▸ Short exercise
Revise the items by changing every "pencil icon" to "edit icon", and keep everything else the same.

+++ Stored records

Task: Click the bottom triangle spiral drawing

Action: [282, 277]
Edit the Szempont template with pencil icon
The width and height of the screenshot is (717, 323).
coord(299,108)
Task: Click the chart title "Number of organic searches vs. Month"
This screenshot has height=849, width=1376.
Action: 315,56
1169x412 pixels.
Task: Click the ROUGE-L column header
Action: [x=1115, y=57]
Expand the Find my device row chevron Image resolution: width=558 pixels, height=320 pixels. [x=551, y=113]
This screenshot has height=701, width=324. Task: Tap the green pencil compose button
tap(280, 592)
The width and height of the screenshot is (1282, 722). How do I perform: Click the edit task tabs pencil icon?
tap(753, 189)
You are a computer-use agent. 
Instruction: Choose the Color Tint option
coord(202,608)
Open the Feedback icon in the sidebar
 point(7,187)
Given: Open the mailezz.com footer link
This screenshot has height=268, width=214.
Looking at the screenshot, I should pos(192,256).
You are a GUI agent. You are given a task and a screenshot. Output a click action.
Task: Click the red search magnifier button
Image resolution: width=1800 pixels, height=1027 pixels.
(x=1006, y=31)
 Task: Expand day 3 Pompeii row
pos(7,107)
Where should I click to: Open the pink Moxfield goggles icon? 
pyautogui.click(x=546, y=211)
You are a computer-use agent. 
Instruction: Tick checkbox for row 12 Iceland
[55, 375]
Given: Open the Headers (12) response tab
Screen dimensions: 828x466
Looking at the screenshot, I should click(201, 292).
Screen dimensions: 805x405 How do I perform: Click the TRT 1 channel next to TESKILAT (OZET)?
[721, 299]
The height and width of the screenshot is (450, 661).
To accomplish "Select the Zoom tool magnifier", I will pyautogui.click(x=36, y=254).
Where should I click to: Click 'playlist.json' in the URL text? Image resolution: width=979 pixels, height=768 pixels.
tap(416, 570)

++++++

▸ Task answer
Task: Click the bottom triangle spiral drawing

Action: [282, 277]
Edit the Szempont template with edit icon
The width and height of the screenshot is (717, 323).
coord(299,108)
Task: Click the chart title "Number of organic searches vs. Month"
This screenshot has height=849, width=1376.
Action: 315,56
1169x412 pixels.
Task: Click the ROUGE-L column header
Action: [x=1115, y=57]
Expand the Find my device row chevron Image resolution: width=558 pixels, height=320 pixels. [x=551, y=113]
This screenshot has height=701, width=324. Task: Tap the green pencil compose button
tap(280, 592)
The width and height of the screenshot is (1282, 722). How do I perform: Click the edit task tabs edit icon?
tap(753, 189)
You are a computer-use agent. 
Instruction: Choose the Color Tint option
coord(202,608)
Open the Feedback icon in the sidebar
 point(7,187)
Given: Open the mailezz.com footer link
This screenshot has height=268, width=214.
Looking at the screenshot, I should pos(192,256).
You are a GUI agent. You are given a task and a screenshot. Output a click action.
Task: Click the red search magnifier button
Image resolution: width=1800 pixels, height=1027 pixels.
(x=1006, y=31)
 Task: Expand day 3 Pompeii row
pos(7,107)
Where should I click to: Open the pink Moxfield goggles icon? 
pyautogui.click(x=546, y=211)
You are a computer-use agent. 
Instruction: Tick checkbox for row 12 Iceland
[55, 375]
Given: Open the Headers (12) response tab
Screen dimensions: 828x466
Looking at the screenshot, I should click(201, 292).
Screen dimensions: 805x405 How do I perform: Click the TRT 1 channel next to TESKILAT (OZET)?
[721, 299]
The height and width of the screenshot is (450, 661).
To accomplish "Select the Zoom tool magnifier", I will pyautogui.click(x=36, y=254).
Where should I click to: Click 'playlist.json' in the URL text? Image resolution: width=979 pixels, height=768 pixels.
tap(416, 570)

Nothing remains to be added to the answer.